### Exercises to complete
**A)** List each form of public disclosure that the patentability page says would keep an invention from being considered new in most countries.
**B)** Set down the stretch of the patentability page from "Invention: It’s important" through "cannot be patented.", word for word.

### Page
+---+

Is my idea Patentable?

The U.S. Patent and Trademark Office (USPTO) defines an invention as “anything made by the hand of man that is a new, useful, and non-obvious process, machine, manufacture, or composition of matter, or any new and useful improvement thereof…”

Invention: It’s important to note that you can’t patent a new discovery. Discovering a phenomenon in nature, for instance, does not constitute an invention, nor does simply identifying a new plant species or new biochemical pathway. However, if you develop a new innovation around that phenomenon or plant species, or create a new way to manipulate or leverage a biochemical pathway to solve a problem, that would qualify as being “made by the hand of man.” In general, the laws of nature, theories, scientific principles and pure algorithms don’t qualify as inventions and therefore cannot be patented.

New: The invention must be new in that it has to be different and distinguishable from anything that is publicly known or available.  In the majority of countries,  the invention would not be considered new if it has been described to the public anywhere in the world in a patent, a publication, presentation, product demonstration, etc prior to filing a patent application.  In the United States, you are granted one year from the date the invention is first publically revealed to file an application.

+---+

Dataset rows:

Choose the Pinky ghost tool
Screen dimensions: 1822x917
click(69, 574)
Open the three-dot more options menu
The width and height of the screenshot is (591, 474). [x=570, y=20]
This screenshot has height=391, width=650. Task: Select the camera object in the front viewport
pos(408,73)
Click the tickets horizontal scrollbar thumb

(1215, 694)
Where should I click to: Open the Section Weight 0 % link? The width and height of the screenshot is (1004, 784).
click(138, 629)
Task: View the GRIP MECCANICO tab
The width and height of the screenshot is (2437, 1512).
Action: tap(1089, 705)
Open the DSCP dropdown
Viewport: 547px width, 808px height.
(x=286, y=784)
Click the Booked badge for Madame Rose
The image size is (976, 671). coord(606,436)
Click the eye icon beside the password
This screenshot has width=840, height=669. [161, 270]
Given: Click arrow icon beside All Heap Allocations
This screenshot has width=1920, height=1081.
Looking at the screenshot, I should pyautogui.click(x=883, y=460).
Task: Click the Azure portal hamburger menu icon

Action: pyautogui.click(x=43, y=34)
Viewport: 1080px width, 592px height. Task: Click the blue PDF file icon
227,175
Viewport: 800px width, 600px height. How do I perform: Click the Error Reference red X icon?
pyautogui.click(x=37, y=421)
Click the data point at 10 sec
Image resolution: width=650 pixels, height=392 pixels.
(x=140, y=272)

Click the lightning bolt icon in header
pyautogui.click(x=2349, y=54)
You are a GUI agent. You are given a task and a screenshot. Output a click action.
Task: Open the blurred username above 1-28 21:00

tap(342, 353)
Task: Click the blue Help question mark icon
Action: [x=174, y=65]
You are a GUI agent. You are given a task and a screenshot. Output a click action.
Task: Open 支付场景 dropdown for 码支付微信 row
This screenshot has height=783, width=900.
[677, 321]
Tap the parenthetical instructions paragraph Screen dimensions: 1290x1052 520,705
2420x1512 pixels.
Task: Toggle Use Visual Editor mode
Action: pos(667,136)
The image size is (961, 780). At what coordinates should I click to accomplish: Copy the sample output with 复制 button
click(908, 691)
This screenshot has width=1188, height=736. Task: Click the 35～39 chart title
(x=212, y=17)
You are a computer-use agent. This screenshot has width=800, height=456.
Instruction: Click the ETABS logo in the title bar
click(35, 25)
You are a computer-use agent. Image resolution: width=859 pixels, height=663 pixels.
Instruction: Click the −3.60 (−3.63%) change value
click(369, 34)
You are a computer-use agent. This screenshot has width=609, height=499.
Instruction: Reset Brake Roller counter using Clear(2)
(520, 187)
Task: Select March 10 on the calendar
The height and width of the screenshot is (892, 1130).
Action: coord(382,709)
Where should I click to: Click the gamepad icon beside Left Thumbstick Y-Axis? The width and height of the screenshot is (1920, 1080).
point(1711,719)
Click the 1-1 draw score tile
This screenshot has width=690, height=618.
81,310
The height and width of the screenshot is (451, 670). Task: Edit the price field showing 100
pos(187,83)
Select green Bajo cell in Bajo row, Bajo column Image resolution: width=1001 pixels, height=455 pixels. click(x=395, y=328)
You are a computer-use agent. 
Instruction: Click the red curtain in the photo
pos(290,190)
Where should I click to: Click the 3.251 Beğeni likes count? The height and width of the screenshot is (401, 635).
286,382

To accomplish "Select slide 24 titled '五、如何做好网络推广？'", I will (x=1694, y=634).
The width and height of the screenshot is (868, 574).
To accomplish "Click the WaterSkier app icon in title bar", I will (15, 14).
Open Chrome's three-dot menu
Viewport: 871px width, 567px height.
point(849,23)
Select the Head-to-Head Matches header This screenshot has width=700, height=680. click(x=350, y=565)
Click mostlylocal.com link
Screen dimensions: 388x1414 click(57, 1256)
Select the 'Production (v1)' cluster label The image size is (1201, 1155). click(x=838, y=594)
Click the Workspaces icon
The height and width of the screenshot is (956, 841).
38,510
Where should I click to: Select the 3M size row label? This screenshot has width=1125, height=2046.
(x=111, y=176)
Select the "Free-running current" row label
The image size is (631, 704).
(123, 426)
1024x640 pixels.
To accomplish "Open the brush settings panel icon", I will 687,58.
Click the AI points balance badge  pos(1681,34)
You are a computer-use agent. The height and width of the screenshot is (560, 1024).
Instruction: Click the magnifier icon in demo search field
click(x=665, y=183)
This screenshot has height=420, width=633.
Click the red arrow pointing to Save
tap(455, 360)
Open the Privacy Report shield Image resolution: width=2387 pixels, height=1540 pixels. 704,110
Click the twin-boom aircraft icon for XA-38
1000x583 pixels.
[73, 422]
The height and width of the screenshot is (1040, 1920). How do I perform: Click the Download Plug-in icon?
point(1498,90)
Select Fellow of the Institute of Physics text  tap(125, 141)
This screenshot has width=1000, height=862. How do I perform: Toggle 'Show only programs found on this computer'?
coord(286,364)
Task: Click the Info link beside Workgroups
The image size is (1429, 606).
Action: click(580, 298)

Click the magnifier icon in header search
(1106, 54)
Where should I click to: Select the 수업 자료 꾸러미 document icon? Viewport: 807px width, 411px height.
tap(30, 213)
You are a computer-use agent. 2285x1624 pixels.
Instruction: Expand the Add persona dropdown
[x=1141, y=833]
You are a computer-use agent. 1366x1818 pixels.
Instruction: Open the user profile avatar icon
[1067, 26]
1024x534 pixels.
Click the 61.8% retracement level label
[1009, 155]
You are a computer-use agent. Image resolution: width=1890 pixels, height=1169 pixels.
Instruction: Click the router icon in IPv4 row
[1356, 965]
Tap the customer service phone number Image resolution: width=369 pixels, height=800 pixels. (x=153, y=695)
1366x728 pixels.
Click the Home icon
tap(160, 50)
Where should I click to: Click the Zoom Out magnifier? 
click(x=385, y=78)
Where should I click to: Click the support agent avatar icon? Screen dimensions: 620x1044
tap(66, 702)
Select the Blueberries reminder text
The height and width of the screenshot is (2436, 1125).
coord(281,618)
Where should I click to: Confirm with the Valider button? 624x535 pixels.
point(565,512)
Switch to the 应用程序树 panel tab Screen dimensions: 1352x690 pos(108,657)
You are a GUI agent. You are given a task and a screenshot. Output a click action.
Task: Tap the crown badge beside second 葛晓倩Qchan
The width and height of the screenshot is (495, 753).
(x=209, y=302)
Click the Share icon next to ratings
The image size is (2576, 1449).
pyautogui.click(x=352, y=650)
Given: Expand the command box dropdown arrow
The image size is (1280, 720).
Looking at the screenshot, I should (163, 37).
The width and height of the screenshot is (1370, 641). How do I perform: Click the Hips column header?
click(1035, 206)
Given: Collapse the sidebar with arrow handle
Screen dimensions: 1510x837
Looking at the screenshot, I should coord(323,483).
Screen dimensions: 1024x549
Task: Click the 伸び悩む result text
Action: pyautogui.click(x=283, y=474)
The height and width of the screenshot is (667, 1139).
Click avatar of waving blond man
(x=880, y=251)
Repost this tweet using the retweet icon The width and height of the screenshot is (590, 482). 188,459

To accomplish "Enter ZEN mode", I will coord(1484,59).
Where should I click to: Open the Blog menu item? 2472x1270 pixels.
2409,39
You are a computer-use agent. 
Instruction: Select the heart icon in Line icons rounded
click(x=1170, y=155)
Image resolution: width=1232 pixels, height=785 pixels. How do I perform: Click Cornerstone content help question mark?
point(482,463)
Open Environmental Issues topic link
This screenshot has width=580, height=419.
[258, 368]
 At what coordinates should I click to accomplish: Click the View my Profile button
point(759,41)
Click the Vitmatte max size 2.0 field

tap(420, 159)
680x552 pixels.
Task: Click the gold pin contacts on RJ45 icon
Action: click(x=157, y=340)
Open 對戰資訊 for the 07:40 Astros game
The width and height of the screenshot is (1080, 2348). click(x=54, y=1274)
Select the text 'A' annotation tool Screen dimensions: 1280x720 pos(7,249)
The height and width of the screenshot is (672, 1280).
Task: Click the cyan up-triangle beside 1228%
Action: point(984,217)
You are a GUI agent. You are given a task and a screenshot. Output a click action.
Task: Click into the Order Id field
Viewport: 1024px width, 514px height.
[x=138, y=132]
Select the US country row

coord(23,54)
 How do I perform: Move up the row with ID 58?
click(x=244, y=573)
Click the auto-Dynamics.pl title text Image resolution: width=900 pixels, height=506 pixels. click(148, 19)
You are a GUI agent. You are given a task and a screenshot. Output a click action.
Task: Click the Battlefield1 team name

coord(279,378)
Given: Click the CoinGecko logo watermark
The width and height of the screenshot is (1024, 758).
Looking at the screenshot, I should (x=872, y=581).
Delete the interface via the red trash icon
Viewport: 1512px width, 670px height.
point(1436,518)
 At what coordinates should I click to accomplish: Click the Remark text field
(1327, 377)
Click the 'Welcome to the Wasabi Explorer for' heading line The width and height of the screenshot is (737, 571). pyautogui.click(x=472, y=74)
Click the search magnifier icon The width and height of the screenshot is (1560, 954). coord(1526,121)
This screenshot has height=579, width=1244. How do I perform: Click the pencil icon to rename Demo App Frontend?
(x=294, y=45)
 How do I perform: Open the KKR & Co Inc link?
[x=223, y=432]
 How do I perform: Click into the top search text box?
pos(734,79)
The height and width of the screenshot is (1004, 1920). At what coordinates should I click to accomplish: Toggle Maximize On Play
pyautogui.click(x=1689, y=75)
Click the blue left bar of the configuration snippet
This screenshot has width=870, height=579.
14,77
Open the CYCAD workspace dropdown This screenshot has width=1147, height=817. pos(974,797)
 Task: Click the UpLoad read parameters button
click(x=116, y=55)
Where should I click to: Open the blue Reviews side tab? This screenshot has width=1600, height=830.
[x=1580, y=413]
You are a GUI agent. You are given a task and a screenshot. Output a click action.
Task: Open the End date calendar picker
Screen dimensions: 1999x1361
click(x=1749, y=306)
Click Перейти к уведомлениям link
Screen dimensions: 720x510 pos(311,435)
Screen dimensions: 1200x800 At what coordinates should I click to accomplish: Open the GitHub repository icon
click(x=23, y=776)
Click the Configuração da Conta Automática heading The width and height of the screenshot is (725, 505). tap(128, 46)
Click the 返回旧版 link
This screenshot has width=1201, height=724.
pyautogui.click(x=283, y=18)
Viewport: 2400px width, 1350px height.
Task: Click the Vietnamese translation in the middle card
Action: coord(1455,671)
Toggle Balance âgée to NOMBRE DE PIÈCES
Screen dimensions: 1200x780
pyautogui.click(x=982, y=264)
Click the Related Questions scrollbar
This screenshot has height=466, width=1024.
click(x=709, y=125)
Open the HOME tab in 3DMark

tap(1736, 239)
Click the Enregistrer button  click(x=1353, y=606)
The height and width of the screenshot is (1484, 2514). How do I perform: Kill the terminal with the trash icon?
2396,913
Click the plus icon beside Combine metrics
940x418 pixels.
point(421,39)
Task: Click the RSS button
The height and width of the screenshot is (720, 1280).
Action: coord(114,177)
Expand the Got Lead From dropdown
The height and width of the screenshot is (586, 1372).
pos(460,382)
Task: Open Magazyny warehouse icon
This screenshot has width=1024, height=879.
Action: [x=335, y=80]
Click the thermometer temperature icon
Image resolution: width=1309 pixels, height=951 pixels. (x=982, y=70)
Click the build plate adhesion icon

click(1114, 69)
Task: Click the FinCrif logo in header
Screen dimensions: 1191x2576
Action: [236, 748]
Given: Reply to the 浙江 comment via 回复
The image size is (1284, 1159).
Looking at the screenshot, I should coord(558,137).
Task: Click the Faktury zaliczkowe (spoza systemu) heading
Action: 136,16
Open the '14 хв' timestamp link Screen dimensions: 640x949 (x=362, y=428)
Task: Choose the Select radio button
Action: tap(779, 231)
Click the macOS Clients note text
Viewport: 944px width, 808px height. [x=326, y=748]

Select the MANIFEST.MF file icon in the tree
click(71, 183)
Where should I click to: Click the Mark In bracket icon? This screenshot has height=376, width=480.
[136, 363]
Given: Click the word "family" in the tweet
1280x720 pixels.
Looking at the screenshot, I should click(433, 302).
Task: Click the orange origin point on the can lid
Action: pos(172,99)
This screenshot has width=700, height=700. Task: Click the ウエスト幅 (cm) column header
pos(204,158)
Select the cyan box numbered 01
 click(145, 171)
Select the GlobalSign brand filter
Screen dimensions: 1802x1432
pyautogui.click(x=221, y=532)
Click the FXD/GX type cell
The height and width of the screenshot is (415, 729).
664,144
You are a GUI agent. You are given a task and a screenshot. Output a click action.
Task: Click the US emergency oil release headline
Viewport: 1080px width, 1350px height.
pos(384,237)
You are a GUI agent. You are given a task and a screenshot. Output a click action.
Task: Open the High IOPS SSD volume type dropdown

+---+

### Answers below
**A)**
- A patent
- A publication
- A presentation
- A product demonstration

**B)**
Invention: It’s important to note that you can’t patent a new discovery. Discovering a phenomenon in nature, for instance, does not constitute an invention, nor does simply identifying a new plant species or new biochemical pathway. However, if you develop a new innovation around that phenomenon or plant species, or create a new way to manipulate or leverage a biochemical pathway to solve a problem, that would qualify as being “made by the hand of man.” In general, the laws of nature, theories, scientific principles and pure algorithms don’t qualify as inventions and therefore cannot be patented.